I've been building a singularity container to run some python code, and despite reading the singularity docs, I can't understand the errors/behavior.
Firstly the container is Ubuntu18.04 bootstrapped from docker, ie, :
Bootstrap: docker
From: ubuntu:18.04
I need to make use of a python module (neuron), which needs to be compiled etc beforehand. I compile the code in the %post
section of the definition file and added the environment variables:
echo 'export PATH=$PATH:/usr/local/nrn/x86_64/bin' >>$SINGULARITY_ENVIRONMENT
echo 'export LD_LIBRARY_PATH=/usr/local/nrn/x86_64/lib:$LD_LIBRARY_PATH' >>$SINGULARITY_ENVIRONMENT
I can build the container without too many issues(using sudo singularity build --sandbox
). But I've been trying to run a test script (test.py) to make sure everything works as expected. In the script I import the module in question (neuron) and then I just try to save a list to a csv to make sure I could save data properly. So it looks something like this:
import neuron #this fails and gives an unusual error in specific circumstances I don't understand (described below)
import numpy as np
some_data = [1,2,3]
np.savetxt('test_results.csv',np.asarray(some_data),delimiter=',')
Depending on the flags I provide when using singularity exec
I get different results, which I don't understand (or know where to start understanding - is this a neuron, singularity or ubuntu
issue?).
For completeness, the container (and test.py) is inside the same directory I'm running these commands from (so dir in my example). So if I mount $HOME, by not using the --no-home
flag and try to run test.py like this:
singularity exec --writable --bind /home/bidby/path/to/some/dir:/mnt my_container.simg python3 /mnt/test.py
I get an error like this: dlopen failed - x86_64/.libs/libnrnmech.so: undefined symbol: celsius
which I've tried googling a fair bit, and might be a c++ linking error (but I only really know python, so debugging this hasn't been easy).
However, if I use the --no-home
flag, ie,:
singularity exec --no-home --writable --bind /home/bidby/path/to/some/dir:/mnt my_container.simg python3 /mnt/test.py
then the module imports successfully and a new error arises:
Traceback (most recent call last):
File "/mnt/test.py", line 15, in <module>
np.savetxt('test_results.csv',np.asarray(some_data),delimiter=',')
File "/usr/local/lib/python3.6/dist-packages/numpy/lib/npyio.py", line 1352, in savetxt
open(fname, 'wt').close()
PermissionError: [Errno 13] Permission denied: 'test_results.csv'
I've been googling this continuously for several days now, but I can't figure out what the problem is.

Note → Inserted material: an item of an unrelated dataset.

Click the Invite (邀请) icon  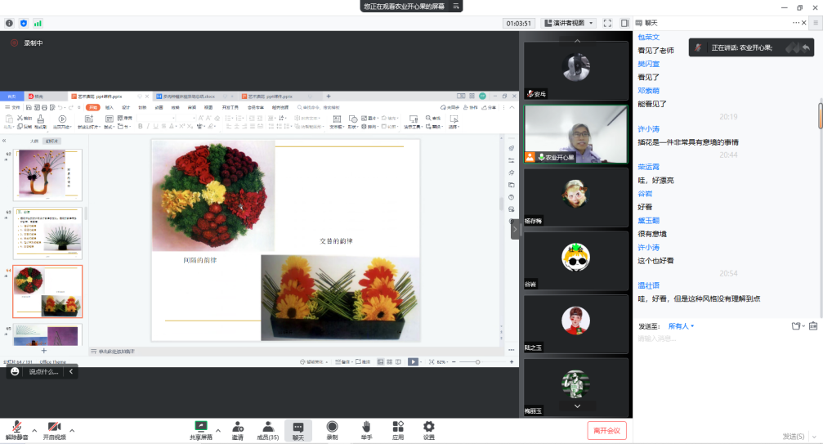237,430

From what I've learnt and tested, I figure it might be something to do with how environment variables are passed into the container, although why I don't have permission to save here is beyond me. But I feel this might be resolved if I can understand why using the --no-home
flag affects the module import.
This may not be helpful to solving the problem but other things I've noticed/tried:
If I use the --containall
flag, I can run test.py with no problem, but then the csv file I try to save can never be found. I checked the docs which say:
Using the --containall (or -C for short) flag, $HOME is not mounted and a dummy bind mount is created at the $HOME point. You cannot use -B` (or --bind) to bind your $HOME directory because it creates an empty mount. So if you have files located in the image at /home/user, the --containall flag will hide them all.
and I presume this "dummy bind mount" is where the file is being written to, hence why I can never actually find it.
If I shell into the container, with sudo
and the --writable
flag, I can import neuron without any problem. If I don't use either of those flags, then I get the same "undefined symbol" error from above.
If I don't export the LD_LIBRARY_PATH then I get a different dlopen error referring to a different .so file, saying that the file doesn't exist - this reaffirms my thinking that it's a path problem.
I know I haven't included enough code to reproduce this error, since I'm guessing no one has the time/energy to build this container (since it's fairly large) but I think I've included the most relevant parts. Will be happy to add more if needed though.
Debugging this has been a nightmare for me, and if anyone can point me in the right direction of what I should be googling I would appreciate it a lot.
That certainly looks like an environment problem, but they're even harder to debug remotely than locally. One thing that can help: use the
--cleanenv
option as well as--no-home
. That should make your container environment independent of the host env. This may clear up your issue, or least point to a new one.The write error you show next is coming from your test script where you're using a relative path to the file you're writing. Generally that means it's being written to the directory the script was executed from. Do you have write permissions to that directory or is there an existing file with that name that you don't have write permission to?
Probably unrelated, but: what version of singularity are you using?
.simg
was used in the 2.x docs, while.sif
is generally used for 3.x. If you're still on 2.x, I strongly recommend updating to the most recent 3.x you can. The 2.x is no longer being developed on and most versions < 2.6.1 have security issues. If your cluster admins are being slow to update, pointing this out can help motivate them.